SzukajSzukaj
dołącz do nas Facebook Google Linkedin Twitter

Ciągle nie znamy zasobów gazu łupkowego w Polsce

Polski Instytut Geologiczny czeka na więcej danych z odwiertów w poszukiwaniu gazu łupkowego w Polsce. Ich wyniki pozwolą ocenić, jakie rzeczywiście są zasoby tego surowca w Polsce. PIG najbardziej liczy na wyniki prac PGNiG, polskiego giganta gazowego, który zadeklarował wykonanie do 2021 roku aż 96 odwiertów, czyli prawie jedną trzecią z dotychczas zgłoszonych w resorcie środowiska. Pod koniec ubiegłego roku prezes PGNiG deklarowała, że w styczniu przedstawi najnowsze dane z odwiertów, jednak jak na razie nie zostały one opublikowane.
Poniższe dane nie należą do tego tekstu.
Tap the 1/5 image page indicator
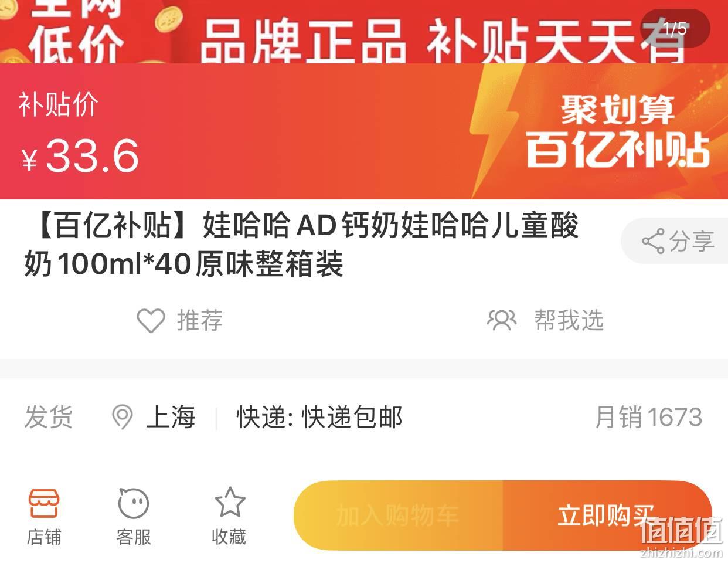The image size is (728, 563). click(675, 28)
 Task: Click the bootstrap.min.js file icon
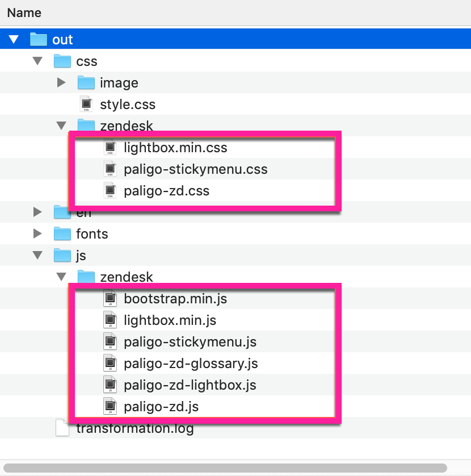[x=110, y=298]
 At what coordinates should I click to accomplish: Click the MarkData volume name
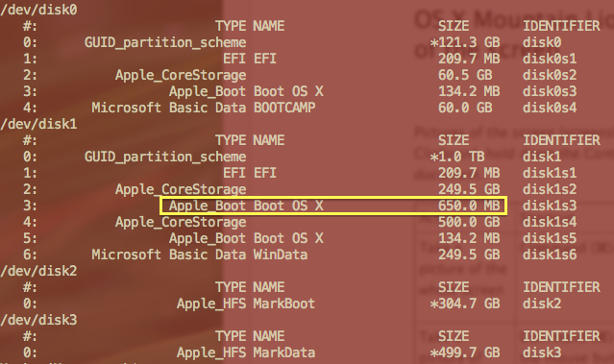[284, 352]
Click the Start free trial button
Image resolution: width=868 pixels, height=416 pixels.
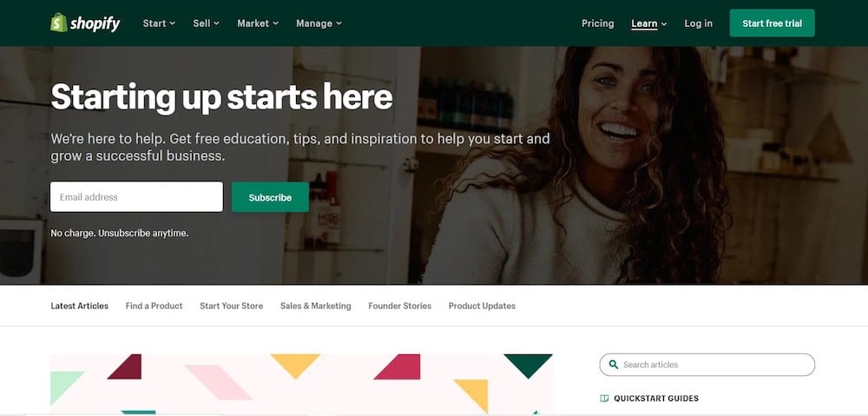772,23
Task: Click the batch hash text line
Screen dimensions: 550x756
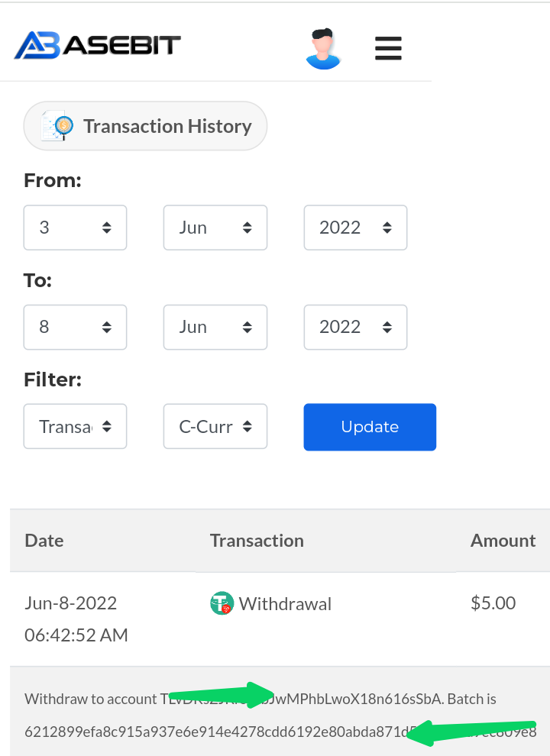Action: click(x=280, y=732)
 – Dowiemy się, ile rzeczywiście mamy gazu, czyli określimy zasoby wydobywalne, nie prognostyczne, wtedy, kiedy ten gaz wyeksploatujemy. Taka jest natura tego surowca. Teraz możemy określić prognostyczne zasoby. To zrobiliśmy w pierwszym naszym raporcie, natomiast żeby zwiększyć wiarygodność musimy mieć nowe dane – wyjaśnia prof. Jerzy Nawrocki, dyrektor Państwowego Instytutu Geologicznego.

Eksperci Instytutu opublikowali w marcu ubiegłego roku pierwszy polski raport dotyczący szacunkowych zasobów gazu łupkowego w kraju (zarówno na lądzie, jak i na szelfie bałtyckim). Oceniają, że w najbardziej prawdopodobnym scenariuszu w kraju jest 346-768 miliardów metrów sześc. tego gazu. Z kolei maksymalna możliwa objętość tych zasobów – w ocenie PIG – to 1,92 biliona metrów sześc.

Aby móc to określić bardziej precyzyjnie potrzeba więcej informacji. Chodzi o nowe dane z 39 otworów, które zostały wywiercone do 7 stycznia br. Jak podaje w komunikacie Ministerstwo Środowiska w trakcie wiercenia są trzy kolejne.

 – Najbardziej czułe i dla nas istotne są dane z udanych testów szczelinowania. Udanych, tzn. w pełnym odcinku poziomym, z kilkunastoma punktami szczelinowań, przeprowadzone wielomiesięczne testy złożowe, żeby pokazać przynajmniej, jak wygląda produkcja w pierwszych miesiącach. Po ponad dwóch latach nadal tego nie mamy. Jeśli nie będziemy mieć tych danych, wiarygodność raportu, nawet w oparciu o korekty granic złożowych, nie będzie znacznie wyższa od tego raportu, który przedstawiliśmy – informuje prof. Jerzy Nawrocki.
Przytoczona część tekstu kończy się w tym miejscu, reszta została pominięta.